BACKGROUND: This work was supported by Nationaal MS Fonds (OZ2021-016), Stichting MS Research (19-1057 MS, 20-490f MS, and 21-1142 MS), the European Research Council (ERC) under the European Union\'s Horizon 2020 research and innovation program grant agreement no. 882424, and the Swiss National Science Foundation (733 310030_170320, 310030_188450, and CRSII5_183478).
摘要:
背景:在多发性硬化症(MS)中,B细胞被认为是该病的主要诱因,可能是遗传和环境风险因素之间复杂相互作用的结果。对MS不一致的单卵双胞胎的研究提供了一种独特的方法来降低这种复杂性并揭示不同的子集。
方法:在本研究中,我们使用公开的数据分析了有MS和无MS的单卵双胞胎血液样本中的B细胞亚群.我们通过探索治疗的作用来验证功能特征,并在无关个体中进行单独分析。
结果:与未受影响的双胞胎兄弟姐妹相比,患有MS的同卵双胞胎的血液中CXCR3记忆B细胞的频率降低。那他珠单抗(抗VLA-4抗体)是这些频率被逆转的唯一治疗方案。CXCR3记忆B细胞的CNS归巢特征得到了MS脑脊液中CXCL10水平升高及其体外发育为抗体分泌细胞的倾向的支持。
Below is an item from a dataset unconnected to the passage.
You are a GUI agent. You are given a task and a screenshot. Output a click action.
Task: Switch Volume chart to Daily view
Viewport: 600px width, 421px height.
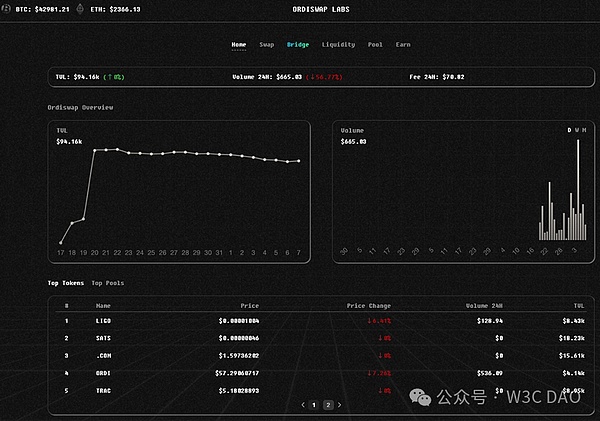(x=570, y=130)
结论:正在循环的CXCR3+记忆B细胞受非遗传线索的影响。这强调了在触发这些B细胞时需要环境风险因素,例如爱泼斯坦-巴尔病毒。我们建议在CXCL10介导的进入中枢神经系统后,CXCR3+记忆B细胞成熟为抗体分泌细胞驱动MS。
背景:这项工作得到了国家MSFonds(OZ2021-016)的支持,StichtingMSResearch(19-1057MS,20-490fMS,和21-1142MS),欧洲研究理事会(ERC)根据欧盟“地平线2020”研究和创新计划授予协议编号。882424和瑞士国家科学基金会(733310030_170320、310030_188450和CRSII5_183478)。
方法:在本研究中,我们使用公开的数据分析了有MS和无MS的单卵双胞胎血液样本中的B细胞亚群.我们通过探索治疗的作用来验证功能特征,并在无关个体中进行单独分析。
结果:与未受影响的双胞胎兄弟姐妹相比,患有MS的同卵双胞胎的血液中CXCR3记忆B细胞的频率降低。那他珠单抗(抗VLA-4抗体)是这些频率被逆转的唯一治疗方案。CXCR3记忆B细胞的CNS归巢特征得到了MS脑脊液中CXCL10水平升高及其体外发育为抗体分泌细胞的倾向的支持。
结论:正在循环的CXCR3+记忆B细胞受非遗传线索的影响。这强调了在触发这些B细胞时需要环境风险因素,例如爱泼斯坦-巴尔病毒。我们建议在CXCL10介导的进入中枢神经系统后,CXCR3+记忆B细胞成熟为抗体分泌细胞驱动MS。
背景:这项工作得到了国家MSFonds(OZ2021-016)的支持,StichtingMSResearch(19-1057MS,20-490fMS,和21-1142MS),欧洲研究理事会(ERC)根据欧盟“地平线2020”研究和创新计划授予协议编号。882424和瑞士国家科学基金会(733310030_170320、310030_188450和CRSII5_183478)。